PROBLEM STATEMENT
Rewrite the lines of the items below as a numbered list, leaving out blank lines and pictures.

RECORDED INFORMATION
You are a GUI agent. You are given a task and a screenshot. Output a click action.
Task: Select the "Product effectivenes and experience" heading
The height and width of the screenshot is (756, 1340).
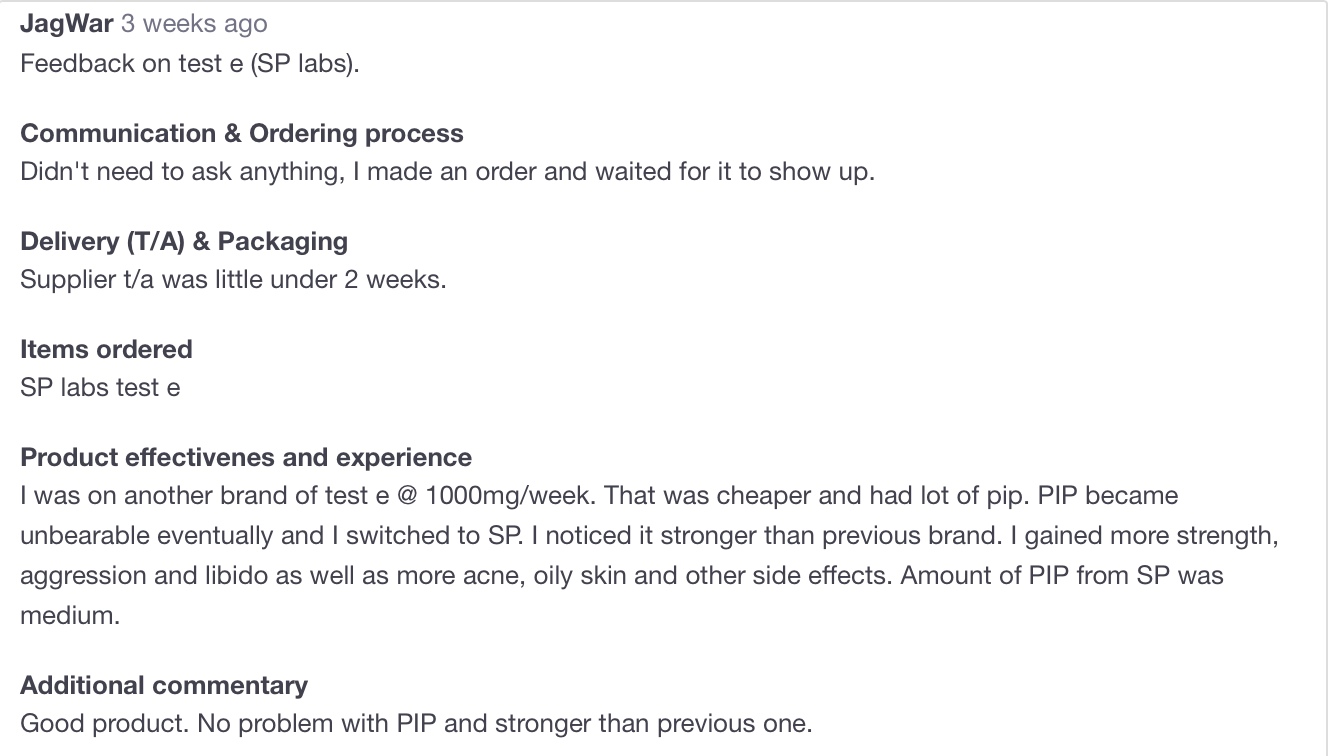[246, 457]
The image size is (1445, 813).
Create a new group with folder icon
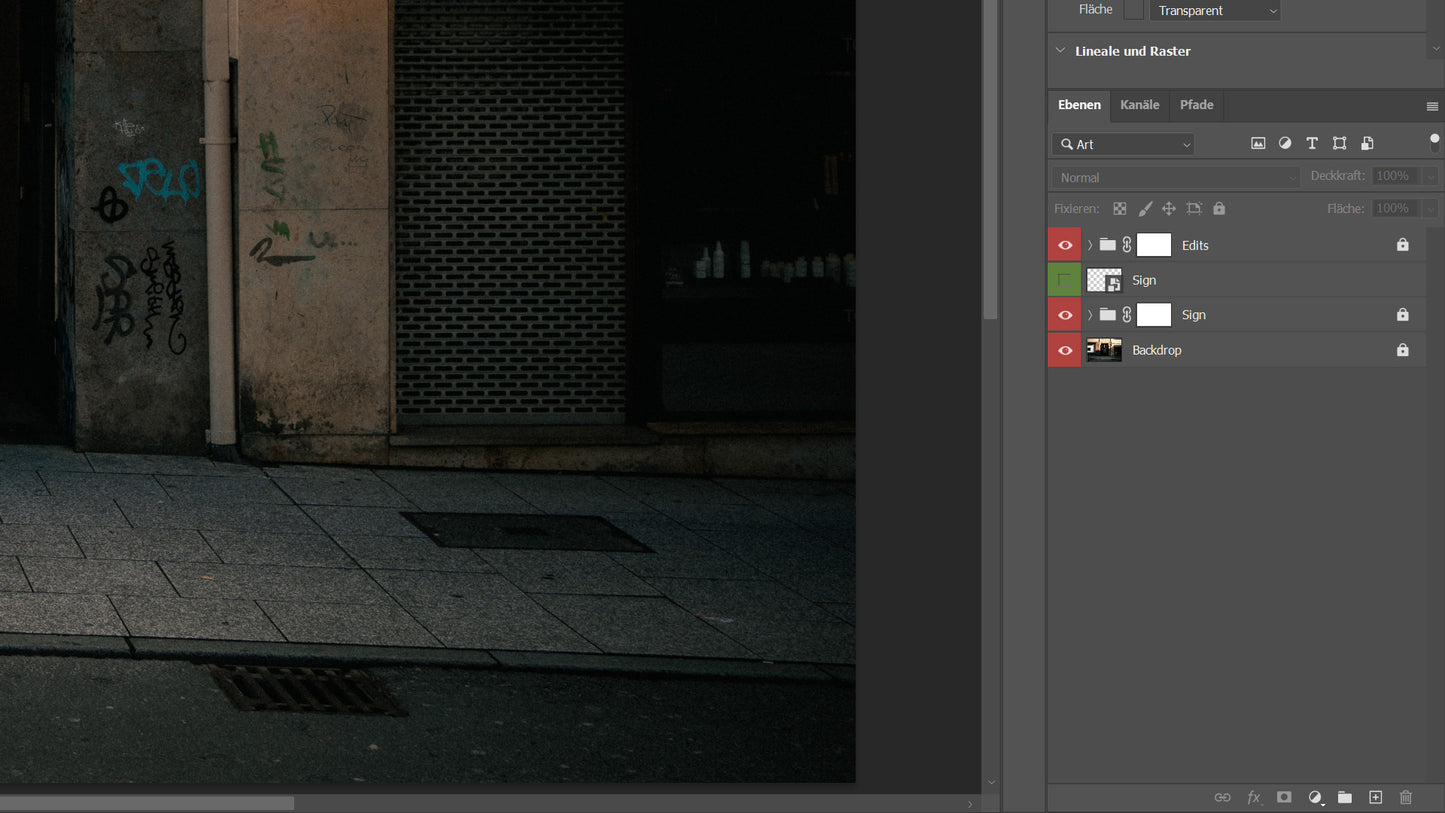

SOLUTION TO THIS TASK
1. You are a GUI agent. You are given a task and a screenshot. Output a click action.
2. Task: Select the "Product effectivenes and experience" heading
3. The height and width of the screenshot is (756, 1340).
4. [246, 457]
5. The image size is (1445, 813).
6. Create a new group with folder icon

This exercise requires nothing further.